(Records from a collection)
━━━

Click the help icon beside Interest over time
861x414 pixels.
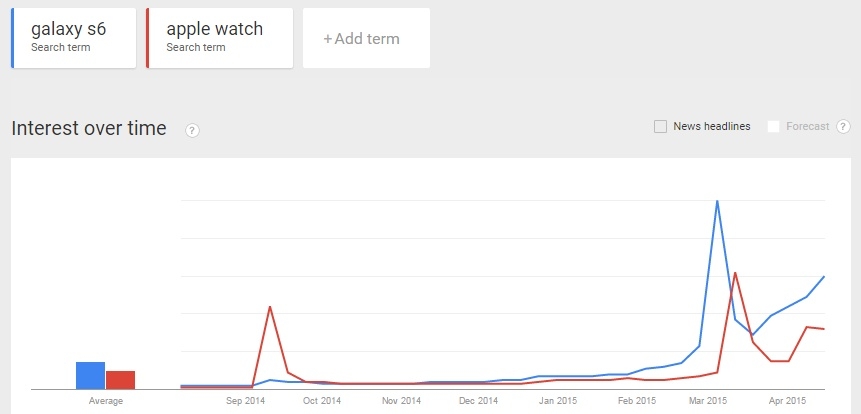pos(192,130)
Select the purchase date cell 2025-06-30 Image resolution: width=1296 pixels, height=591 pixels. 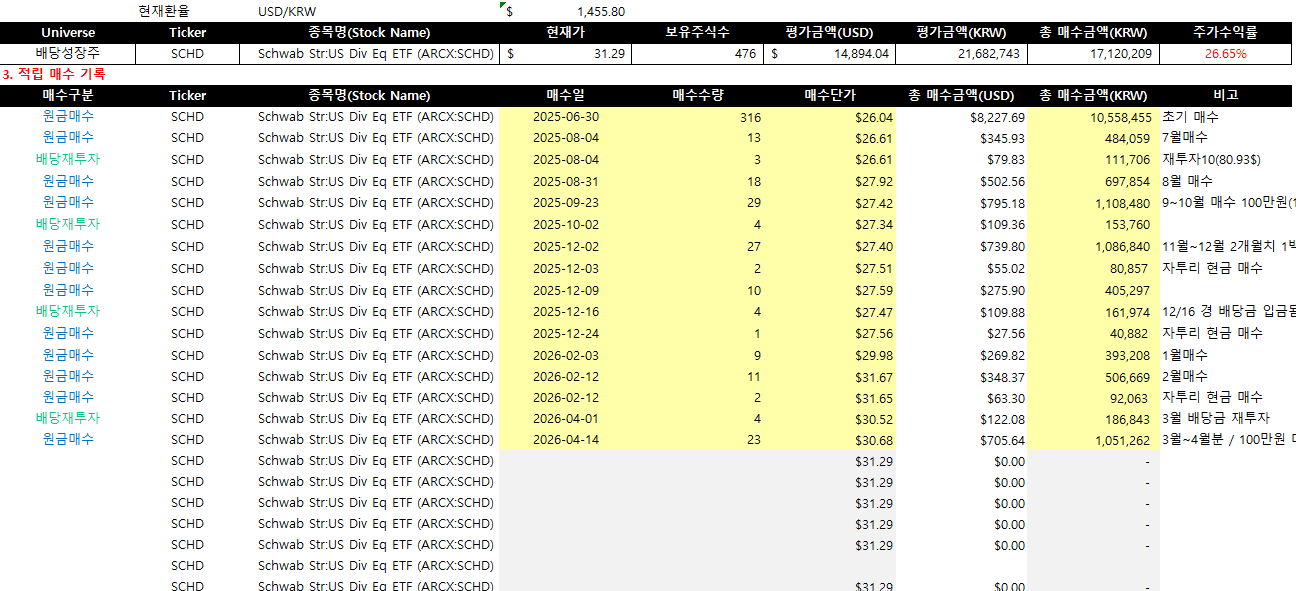point(565,117)
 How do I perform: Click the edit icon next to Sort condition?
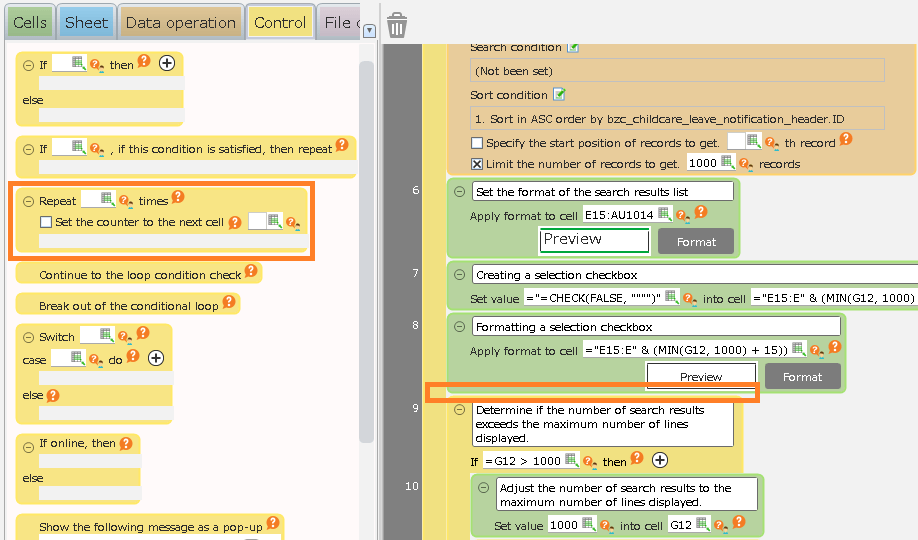click(x=560, y=95)
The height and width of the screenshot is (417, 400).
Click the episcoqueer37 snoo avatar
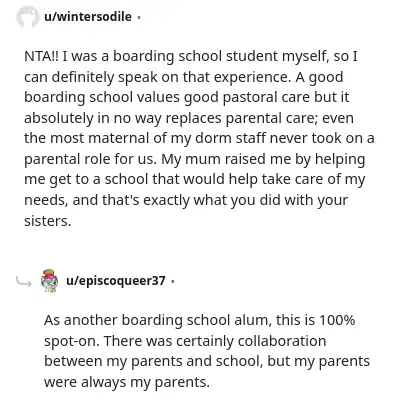click(x=49, y=281)
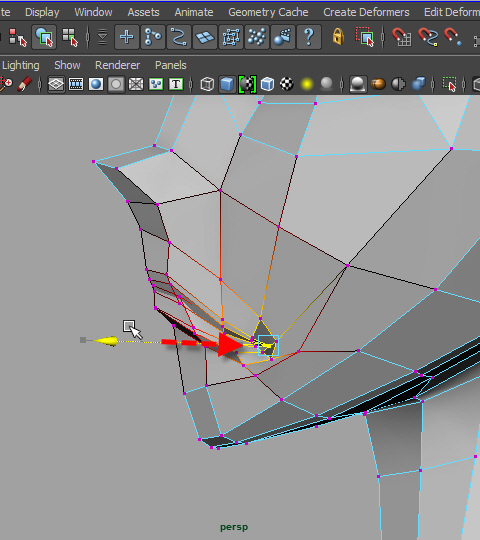Image resolution: width=480 pixels, height=540 pixels.
Task: Click the surfaces selection mask icon
Action: 205,37
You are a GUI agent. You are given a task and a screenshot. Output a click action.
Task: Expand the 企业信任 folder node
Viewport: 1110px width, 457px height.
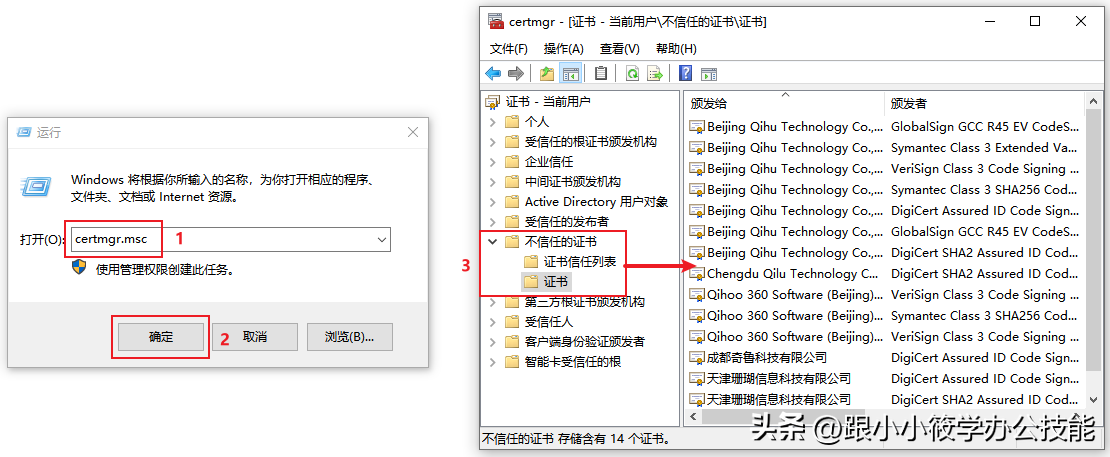point(493,162)
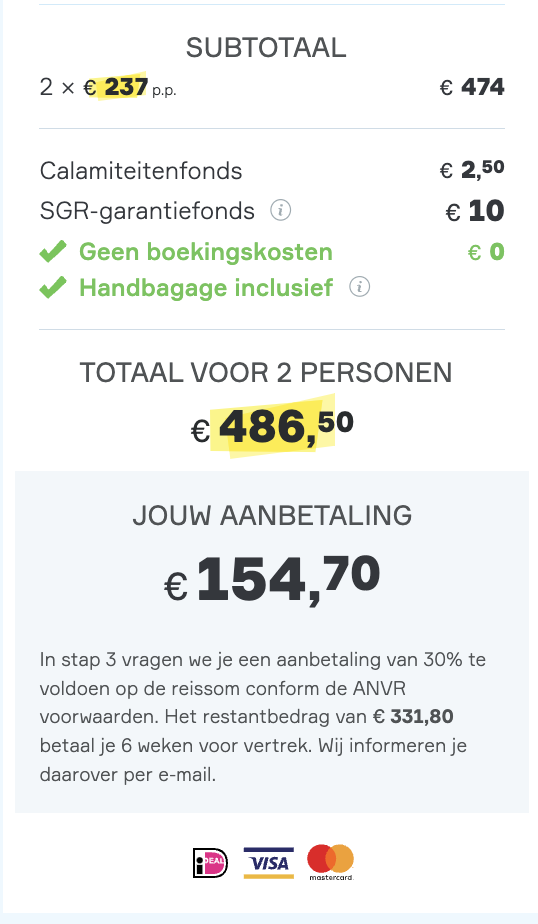Click the TOTAAL VOOR 2 PERSONEN heading
This screenshot has height=924, width=538.
[x=266, y=373]
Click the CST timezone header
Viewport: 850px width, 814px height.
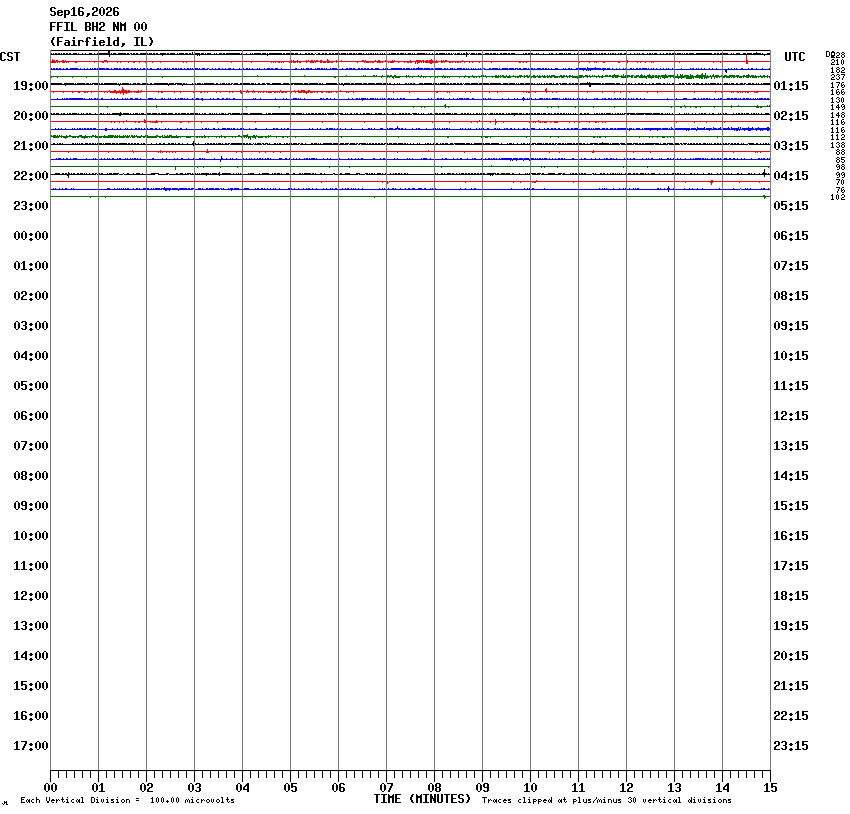[x=10, y=57]
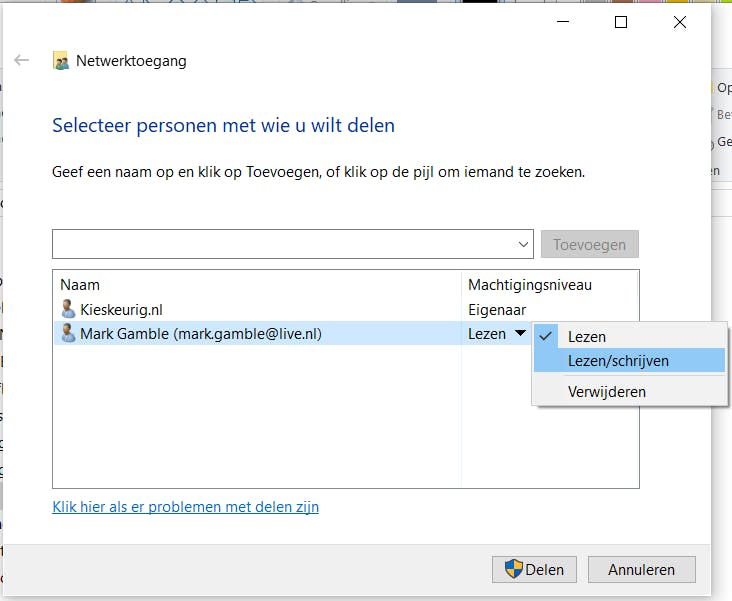Close the Netwerktoegang dialog
Screen dimensions: 732x601
pos(680,22)
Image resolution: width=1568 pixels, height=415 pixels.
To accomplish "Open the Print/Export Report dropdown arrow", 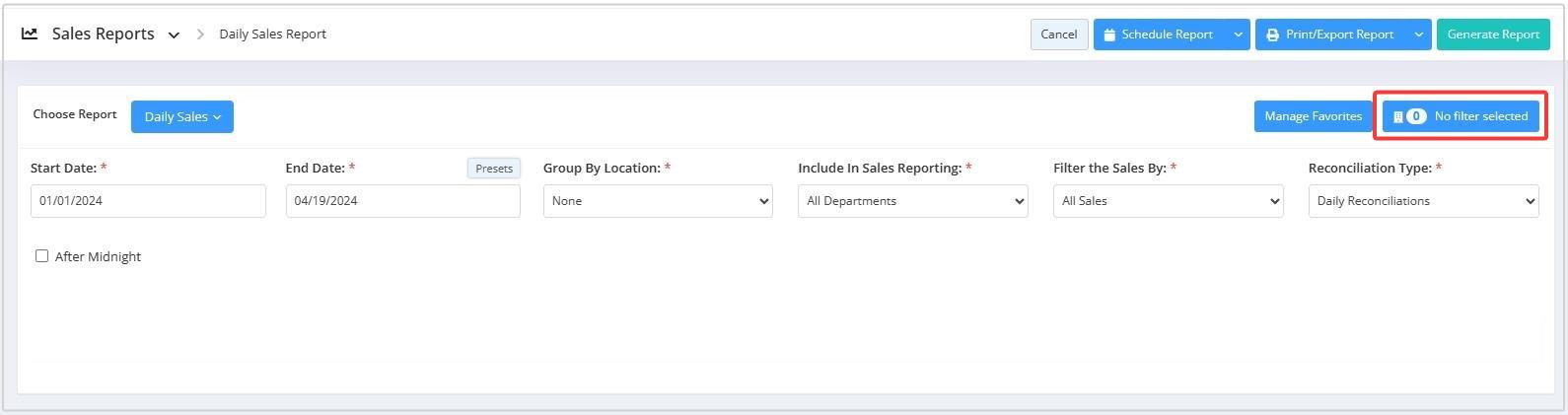I will (x=1418, y=35).
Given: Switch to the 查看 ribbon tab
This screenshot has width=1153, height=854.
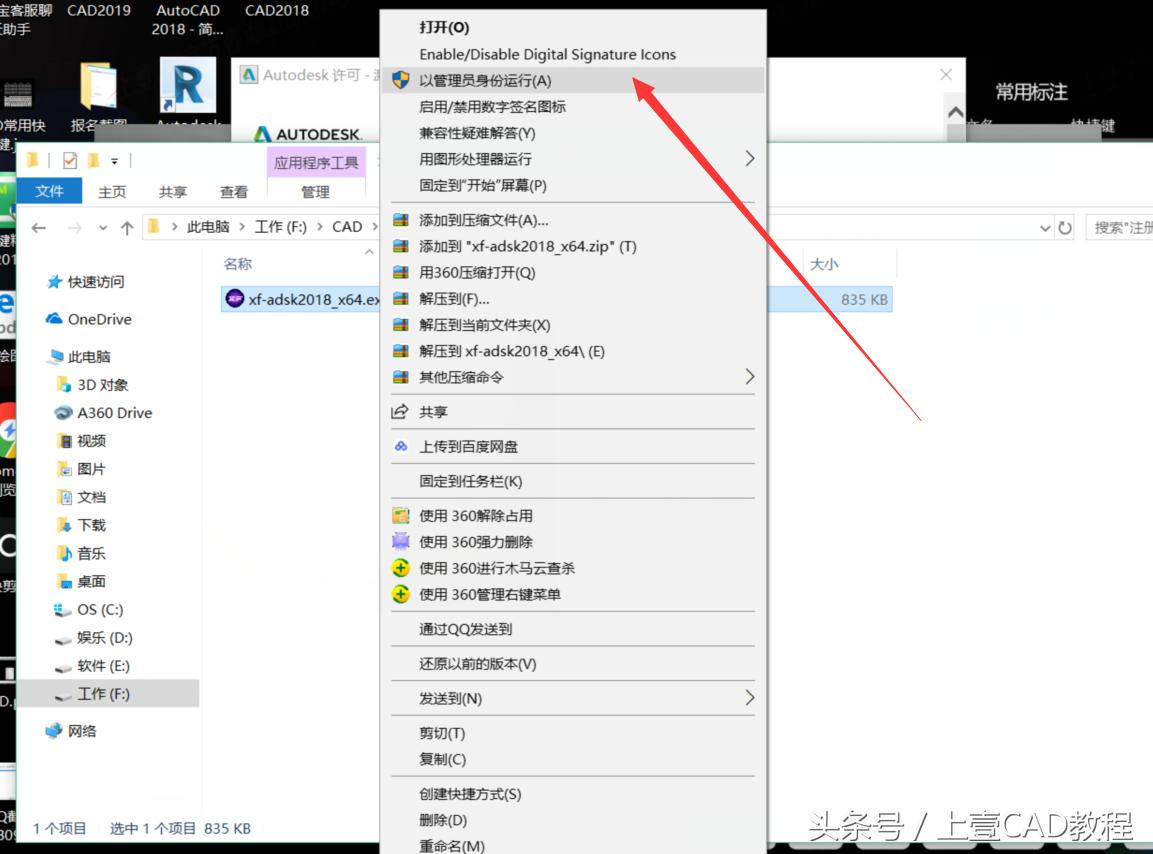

━━━

Task goal:
Only one stretch of the entries above is needed: the lines from the one containing "Click the episcoqueer37 snoo avatar" through the one containing "Task: Expand the 企业信任 folder node". Copy it exactly, without the pictures.

Written response:
Click the episcoqueer37 snoo avatar
click(x=49, y=281)
Image resolution: width=480 pixels, height=540 pixels.
Task: Click the surfaces selection mask icon
Action: 205,37
You are a GUI agent. You are given a task and a screenshot. Output a click action.
Task: Expand the 企业信任 folder node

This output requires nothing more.